Problems and tasks:
1. Please reproduce the part of the retina text below from "What is Retina?" up to and including "world around us.".
2. Name each retinal condition the retina text below mentions by name.

Excerpted passage:
Segment Open

What is Retina?

Sight is one of the special five senses we humans are endowed with, and perhaps the most important. Most of us take this unique faculty for granted, until something affects our capacity to see well. In some situations, we can even loose this important faculty of sight that helps us see the world around us.

To understand how the eye works, think of a camera. The camera has a lens in the front that focuses the outside world on to the film in the back or on the chip inside if it is a digital camera. Similarly, the eye functions with the natural human lens that focuses light rays reflected off objects to the back of the eye, where the ‘film’ of the eye, the retina, is located. The retina, in turn, converts these light rays into electrical impulses that are sent to the parts of the brain concerned with sight. The whole process of sight is amazingly well organized and structured. Even the most technologically advanced camera in the world cannot match the capabilities of the human eye.

The eye is a very small organ compared to other organs in the human body. An average eye measures only about 2.5 cms front to back. But compared to its size, it is difficult to even comprehend the amount of work it does for us. Every waking second, the eye can send about a billion bytes of information to the brain. It can sense around tens of millions of gradations of light and around seven million different shades of colour. It is responsible for about 75 percent of what we perceive in our lives at any given moment of time.

The retina forms the anatomic and physiologic basis for the gift of sight. It supplies over 30% of the sensory input to the brain. It gives us the power to form, dissolve and create a new image every tenth of a second. But this amazing sense organ can get diseased; it can be affected by factors such as genetic and birth defects, metabolic changes, trauma and aging. And when it does get affected, either from birth or in life, a person never develops the capacity to see, as we occasionally find in patients with Retinopathy of Prematurity (ROP), or lose this capacity to see, as in cases of Retinitis Pigmentosa (RP), Diabetic retinopathy or Macular degeneration.

Segment Closed

Extracted material:
Segment Open

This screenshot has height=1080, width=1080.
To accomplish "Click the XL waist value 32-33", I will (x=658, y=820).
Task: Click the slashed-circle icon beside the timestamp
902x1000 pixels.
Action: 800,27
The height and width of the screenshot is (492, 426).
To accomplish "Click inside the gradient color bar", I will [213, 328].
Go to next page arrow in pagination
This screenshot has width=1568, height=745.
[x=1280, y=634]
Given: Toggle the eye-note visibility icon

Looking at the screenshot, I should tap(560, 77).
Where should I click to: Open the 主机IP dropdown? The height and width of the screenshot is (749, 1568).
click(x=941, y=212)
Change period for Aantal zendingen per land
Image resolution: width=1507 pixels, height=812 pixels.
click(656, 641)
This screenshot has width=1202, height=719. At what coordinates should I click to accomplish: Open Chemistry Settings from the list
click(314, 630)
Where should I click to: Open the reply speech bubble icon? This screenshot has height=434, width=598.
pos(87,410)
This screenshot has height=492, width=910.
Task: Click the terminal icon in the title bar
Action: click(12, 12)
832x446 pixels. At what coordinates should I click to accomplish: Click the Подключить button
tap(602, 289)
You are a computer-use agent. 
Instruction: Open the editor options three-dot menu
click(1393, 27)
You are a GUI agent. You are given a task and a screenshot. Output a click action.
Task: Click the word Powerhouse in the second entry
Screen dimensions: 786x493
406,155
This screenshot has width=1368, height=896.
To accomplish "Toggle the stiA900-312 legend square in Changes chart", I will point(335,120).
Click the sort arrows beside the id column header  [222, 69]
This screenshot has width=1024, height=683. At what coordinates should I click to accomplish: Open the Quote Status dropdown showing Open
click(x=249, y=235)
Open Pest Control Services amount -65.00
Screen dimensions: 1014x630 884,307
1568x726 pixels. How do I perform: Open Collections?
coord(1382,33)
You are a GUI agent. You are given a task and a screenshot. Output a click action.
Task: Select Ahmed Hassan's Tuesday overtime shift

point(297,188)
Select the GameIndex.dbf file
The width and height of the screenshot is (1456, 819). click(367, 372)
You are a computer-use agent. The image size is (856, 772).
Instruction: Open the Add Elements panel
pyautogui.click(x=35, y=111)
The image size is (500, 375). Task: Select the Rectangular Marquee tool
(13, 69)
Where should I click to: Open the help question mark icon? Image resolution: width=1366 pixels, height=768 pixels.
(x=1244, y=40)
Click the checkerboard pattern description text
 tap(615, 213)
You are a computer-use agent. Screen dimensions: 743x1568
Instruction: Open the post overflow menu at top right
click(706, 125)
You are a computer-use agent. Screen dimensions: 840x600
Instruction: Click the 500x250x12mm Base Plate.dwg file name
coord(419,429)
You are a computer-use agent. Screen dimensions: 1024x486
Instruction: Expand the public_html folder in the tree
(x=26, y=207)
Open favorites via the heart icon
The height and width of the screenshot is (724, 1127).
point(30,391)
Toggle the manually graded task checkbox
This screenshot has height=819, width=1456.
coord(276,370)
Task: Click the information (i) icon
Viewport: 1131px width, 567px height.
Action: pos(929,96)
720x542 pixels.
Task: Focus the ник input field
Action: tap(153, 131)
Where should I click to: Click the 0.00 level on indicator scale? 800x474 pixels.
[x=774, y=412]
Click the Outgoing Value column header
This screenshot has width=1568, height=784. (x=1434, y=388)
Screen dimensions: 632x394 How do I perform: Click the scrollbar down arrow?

Segment Closed

List of solutions:
1.
What is Retina?

Sight is one of the special five senses we humans are endowed with, and perhaps the most important. Most of us take this unique faculty for granted, until something affects our capacity to see well. In some situations, we can even loose this important faculty of sight that helps us see the world around us.

2.
Retinopathy of Prematurity (ROP)
Retinitis Pigmentosa (RP)
Diabetic retinopathy
Macular degeneration